Terre de Liens Nord-Pas de Calais, Lille, 6-7octobre 2016
Coline Sauzion

Les 6 et 7 octobre derniers, AGTER a participé au colloque organisé à Lille par Terre de Liens Nord-Pas de Calais sur le thème : « L’enjeu des politiques foncières pour la protection de l’eau et l’installation en agriculture ».


La matinée du jeudi a permis de revenir sur l’évolution du monde agricole et des formes d’accès au foncier en France. Des éléments caractéristiques du contexte agricole en Nord-Pas de Calais ont été pointés, parmi lesquels l’importance du recours au fermage dans la région, qui reste la forme d’accès au foncier majoritaire, ainsi que le recours systématique aux pas-de-porte au moment de la cessation des baux. Aussi, comme partout en France, la concentration foncière ne cesse d’augmenter dans le Nord-Pas de Calais et on observe une baisse drastique du nombre d’unités de travail : au cours de la dernière décennie, 25% des fermes de la région a disparu. Comme sur le reste du territoire français, on a donc des exploitations de moins en moins nombreuses et de plus en plus grandes et capitalisées. Parallèlement, le nombre d’agriculteurs ne cesse bien sûr de diminuer.

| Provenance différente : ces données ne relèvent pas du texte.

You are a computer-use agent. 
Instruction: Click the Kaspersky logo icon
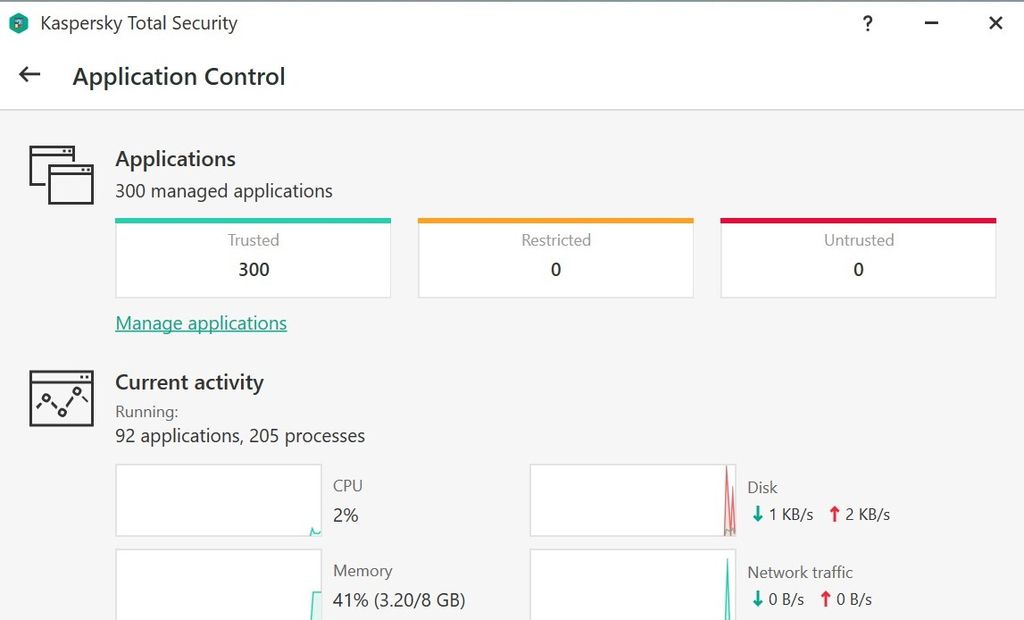pos(19,22)
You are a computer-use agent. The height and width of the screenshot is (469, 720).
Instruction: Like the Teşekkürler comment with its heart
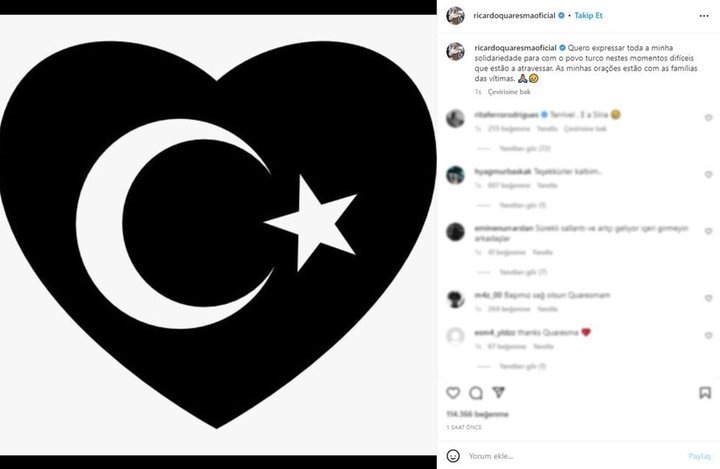point(709,175)
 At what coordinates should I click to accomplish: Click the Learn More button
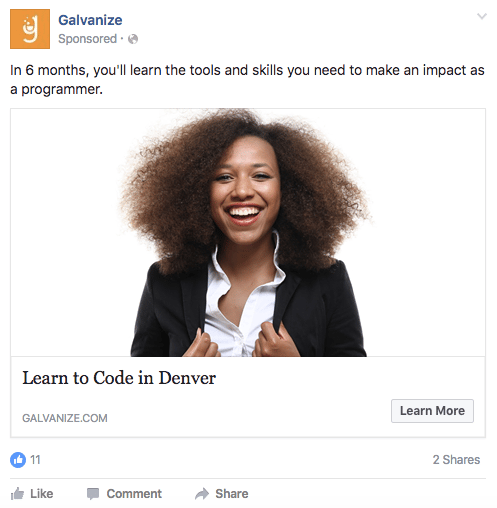(x=432, y=411)
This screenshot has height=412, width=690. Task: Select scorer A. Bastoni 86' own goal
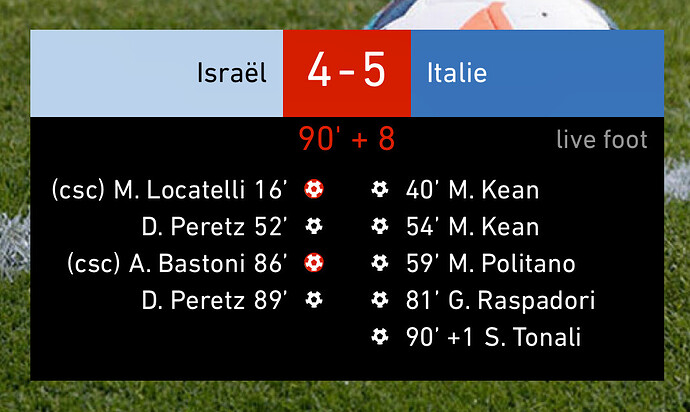[x=178, y=264]
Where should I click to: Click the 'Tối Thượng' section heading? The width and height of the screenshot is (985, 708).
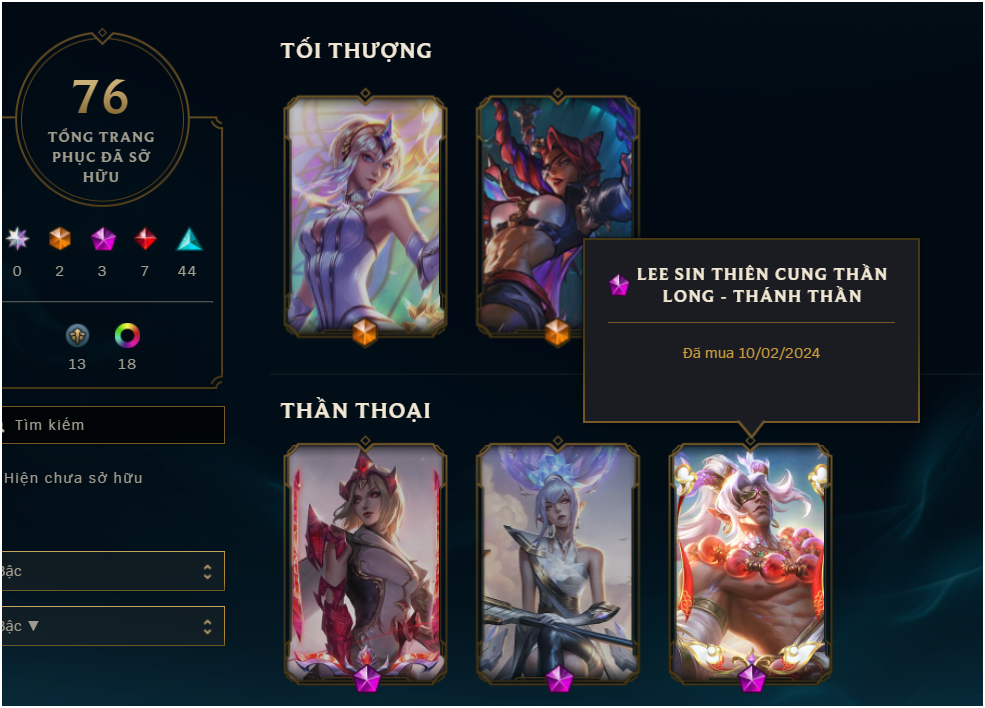coord(356,50)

La présentation des résultats d’une étude sur le pas-de-porte en agriculture a mis en exergue les conséquences de cette pratique sur l’accès au foncier et les modèles de production dans une région de fermage majoritaire. Le pas de porte, pratique très répandue dans le nord de la France, apparaît comme un frein à l’installation, notamment pour les installations Hors Cadre Familial (HCF). Outre le fait que les prétendants à l’installation hors-cadre familial disposent en général d’un accès à l’information limité sur les opportunités foncières et d’une difficulté à financer leurs projets d’installations, ils ont également à payer des pas-de-porte aux montants plus importants que les repreneurs issus du milieu agricole, ce qui constitue un frein supplémentaire à leur installation. Il a été précisé cependant que nombreuses sont les causes, économiques et sociales, qui peuvent expliquer cette pratique. Entre autres, le fait que la retraite agricole soit très faible explique que l’agriculteur cherche à maximiser le gain qu’il peut retirer de la marchandisation illégale de son bail au moment de la cessation de son activité.
Ensuite, une intervenante est revenue sur les principales difficultés rencontrées par les exploitations de taille moyenne et leur lien avec la question foncière. Parmi les nombreuses causes de difficulté des agriculteurs telles que les accidents de la vie, les facteurs naturels, la conjoncture économique, les questions juridiques, il apparaît que les difficultés liées au financement et à l’investissement sont majoritaires. En général, on observe une hausse de l’endettement moyen des agriculteurs. Les agriculteurs s’endettent souvent en cherchant à agrandir leur surface, notamment sous l’effet de la PAC et des subventions à l’hectare qui poussent à l’agrandissement. Aussi, la volonté de se moderniser des jeunes agriculteurs pour gagner en qualité de vie en délégant des tâches aux « robots » augmente aussi le risque d’endettement. L’endettement des agriculteurs à un effet sur le prix de la terre dans la mesure où l’agriculteur qui cherche à céder son exploitation est généralement très endetté et cherche donc à vendre au plus offrant, ce qui fait augmenter le prix pour le repreneur. On a donc à faire ici à un véritable cercle vicieux.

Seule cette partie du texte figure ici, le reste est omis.